Sunday afternoon, I got a weird query from a friend: “Did you message me on Instagram?” Of course I had not–I don’t use Instagram messaging at all, because I already have too many messaging apps to juggle and certainly don’t need any more owned by Facebook.
But as seen in the screengrab my friend sent along, the sender had the same profile photo and name as me, with only one letter added to their handle: robtpegoraro instead of robpegoraro. And, insultingly enough, far more followers–995, not the 380 I have in reality, even though the account was set to private. The generic mundanity of the faker’s message–“How are you doing?”–also offended me.
Then another friend asked the same question, describing the same fake account and citing the same weirdly vague queries.
I asked both friends to report the fake account and then tried to do the same myself–except Instagram reported no such account when I searched in its apps on my phone and iPad, even though I had no problem seeing the account in a browser logged out of my Insta account. I’m assuming that the impostor blocked me preemptively, a harassment-coverup tactic I’ve had people describe to me before.
Juggling multiple chores on a busy Monday, I followed what I thought were the right instructions to report a problem with a profile–except that Insta has separate instructions for dealing with impersonation accounts, which require me to send in a selfie that includes a government-issued ID. In any case, that first report seems to have vanished down the bit bucket, as an attempt to check the status of my report led to the Insta app on my phone telling me “You haven’t reported anything.”

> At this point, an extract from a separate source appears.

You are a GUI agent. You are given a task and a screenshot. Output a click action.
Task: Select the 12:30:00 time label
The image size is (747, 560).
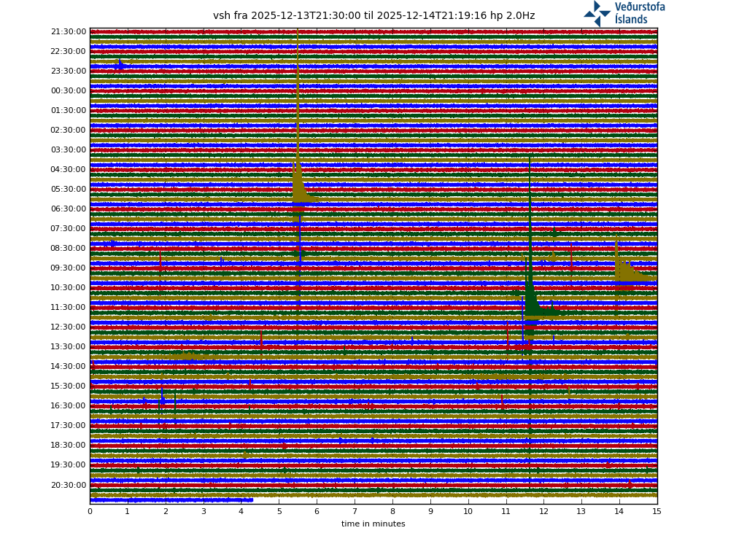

I have since filed the correct report, and now that I’ve coughed up a photo of my driver’s license, I might as well request the verification badge that I’d put off getting when that would have required me to upload a photo of a government ID that Insta had never required before. Except that seeing Instagram’s apathetic response–seriously, it’s not obvious enough when a fraudster copies my profile photo and grabs a username only one character different from the one I’ve had since 2012?–makes me want to spend less time in this app, not more.
While I wait for this to be resolved, one reminder: I post a lot more pictures on Flickr anyway.
Update, 10/20/2022: My report yielded an e-mail from a Facebook address with a randomized username consisting of “instagram++” followed by 14 characters of alphanumeric randomness that addressed me as “Hi IG” and then asked me to reply with a selfie of myself holding a government ID. I did that and got a second such e-mail with the same request. This is some of the most incompetent customer support I’ve ever seen, and IG being free is no excuse for making it so hard to report a basic violation of its terms of service.